Project: Scraping Public Data Screencast

Author

Your Name

Project Description

For your class project (which will take the place of the midterm exam), you will be recording a screencast in the style of David Robinson’s TidyTuesday screencasts.

You can find time-stamped, catalogued versions of some of David Robinson’s screencasts here.

Requirements:

  • Your screencast should be approximately 45 minutes long.

  • Your screencast should begin with identifying and explaining how to scrape or assemble from API calls some public data. This data can be generated by local, state, or national governments, nonprofit organizations, or advocacy organizations, but should not be from any for-profit entity.

  • You should showcase at least 4 different techniques you’ve learned in Stat 351. Some examples include:

    • web scraping or API use
    • efficient/“polite” techniques for acquiring data
    • functional programming
    • list processing
    • use of appropriate and well-chosen graphics
    • interactive graphics

Unlike David Robinson’s screencasts, you will write a rough pseudocode “script” before you start recording.
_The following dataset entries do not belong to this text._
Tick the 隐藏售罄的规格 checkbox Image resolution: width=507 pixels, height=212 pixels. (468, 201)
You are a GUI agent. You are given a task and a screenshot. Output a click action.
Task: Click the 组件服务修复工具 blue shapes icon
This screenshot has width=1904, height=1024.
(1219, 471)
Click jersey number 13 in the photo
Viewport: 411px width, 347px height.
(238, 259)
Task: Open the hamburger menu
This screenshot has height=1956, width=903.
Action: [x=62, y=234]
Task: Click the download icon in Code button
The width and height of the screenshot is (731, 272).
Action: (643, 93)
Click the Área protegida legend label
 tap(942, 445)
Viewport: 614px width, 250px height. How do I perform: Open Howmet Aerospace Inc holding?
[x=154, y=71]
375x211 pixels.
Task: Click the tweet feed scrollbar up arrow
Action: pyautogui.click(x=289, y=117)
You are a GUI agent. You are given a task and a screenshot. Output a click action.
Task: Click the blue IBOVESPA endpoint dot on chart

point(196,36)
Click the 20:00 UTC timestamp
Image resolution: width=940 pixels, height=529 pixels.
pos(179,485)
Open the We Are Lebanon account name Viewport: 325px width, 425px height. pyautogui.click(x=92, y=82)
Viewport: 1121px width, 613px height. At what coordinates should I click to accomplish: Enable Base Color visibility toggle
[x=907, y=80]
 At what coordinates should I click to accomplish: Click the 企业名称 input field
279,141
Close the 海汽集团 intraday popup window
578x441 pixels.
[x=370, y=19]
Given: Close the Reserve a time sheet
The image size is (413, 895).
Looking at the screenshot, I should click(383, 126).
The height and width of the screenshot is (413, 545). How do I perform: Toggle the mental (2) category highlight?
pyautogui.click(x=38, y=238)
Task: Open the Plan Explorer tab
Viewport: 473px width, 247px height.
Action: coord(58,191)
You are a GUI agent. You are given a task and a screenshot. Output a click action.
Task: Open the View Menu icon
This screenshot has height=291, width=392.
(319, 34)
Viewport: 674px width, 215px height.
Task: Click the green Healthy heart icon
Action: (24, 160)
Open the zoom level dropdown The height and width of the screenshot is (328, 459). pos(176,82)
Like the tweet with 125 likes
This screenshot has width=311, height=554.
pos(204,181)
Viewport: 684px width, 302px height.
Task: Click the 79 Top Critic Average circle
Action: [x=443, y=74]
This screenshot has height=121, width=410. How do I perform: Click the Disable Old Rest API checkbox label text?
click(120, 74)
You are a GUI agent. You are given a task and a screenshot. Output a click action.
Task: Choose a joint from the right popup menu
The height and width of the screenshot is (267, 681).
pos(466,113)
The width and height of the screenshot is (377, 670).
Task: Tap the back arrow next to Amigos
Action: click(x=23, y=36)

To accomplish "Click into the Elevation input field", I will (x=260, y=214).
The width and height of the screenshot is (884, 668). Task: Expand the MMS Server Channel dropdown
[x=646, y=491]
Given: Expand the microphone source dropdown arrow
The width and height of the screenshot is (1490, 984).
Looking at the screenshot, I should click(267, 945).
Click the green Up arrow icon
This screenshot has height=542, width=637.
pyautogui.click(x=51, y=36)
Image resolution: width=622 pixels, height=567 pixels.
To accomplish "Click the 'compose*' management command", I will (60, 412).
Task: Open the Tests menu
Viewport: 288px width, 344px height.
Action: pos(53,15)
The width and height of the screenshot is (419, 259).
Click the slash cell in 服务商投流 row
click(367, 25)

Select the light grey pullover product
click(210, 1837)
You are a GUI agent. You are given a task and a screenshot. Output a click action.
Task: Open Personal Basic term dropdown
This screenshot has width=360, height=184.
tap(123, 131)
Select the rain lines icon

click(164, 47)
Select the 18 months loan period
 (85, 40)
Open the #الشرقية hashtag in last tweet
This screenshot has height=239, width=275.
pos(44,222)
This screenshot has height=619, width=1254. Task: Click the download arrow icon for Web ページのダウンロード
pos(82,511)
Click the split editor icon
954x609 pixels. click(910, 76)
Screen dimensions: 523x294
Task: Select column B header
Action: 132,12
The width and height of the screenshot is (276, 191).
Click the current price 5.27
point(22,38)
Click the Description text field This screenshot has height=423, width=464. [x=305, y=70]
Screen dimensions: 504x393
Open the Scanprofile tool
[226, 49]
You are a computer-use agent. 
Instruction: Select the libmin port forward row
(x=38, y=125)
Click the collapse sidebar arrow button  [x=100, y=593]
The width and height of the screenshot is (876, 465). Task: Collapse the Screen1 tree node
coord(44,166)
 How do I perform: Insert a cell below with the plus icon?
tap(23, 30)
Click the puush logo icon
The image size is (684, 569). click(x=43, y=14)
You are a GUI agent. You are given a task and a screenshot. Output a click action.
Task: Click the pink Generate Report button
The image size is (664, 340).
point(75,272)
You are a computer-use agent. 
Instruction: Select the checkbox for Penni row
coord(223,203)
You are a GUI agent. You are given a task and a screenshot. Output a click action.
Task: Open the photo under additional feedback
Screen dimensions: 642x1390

This will give you a rough outline of how to do the analysis and what things you intend to cover.

Your goal is to help a future Stat 351 student understand some of the topics covered in this class. So while David Robinson and others who record their screencasts live might not fully explain what he’s doing, you should take the time to explain each technique you decide to use in a way that will help someone else understand.

There will be three deliverables for this project:

  1. Plan your dataset and topics
  2. Pseudocode script uploaded to github repository
  3. Screencast + github repository
    • Screencast uploaded to YouTube/YuJa
    • Approximate time index provided for each of the 4 techniques you’re demonstrating (examples)
    • Code uploaded to github repository

In lieu of a midterm exam, you will peer review a selection of your classmates’ screencasts.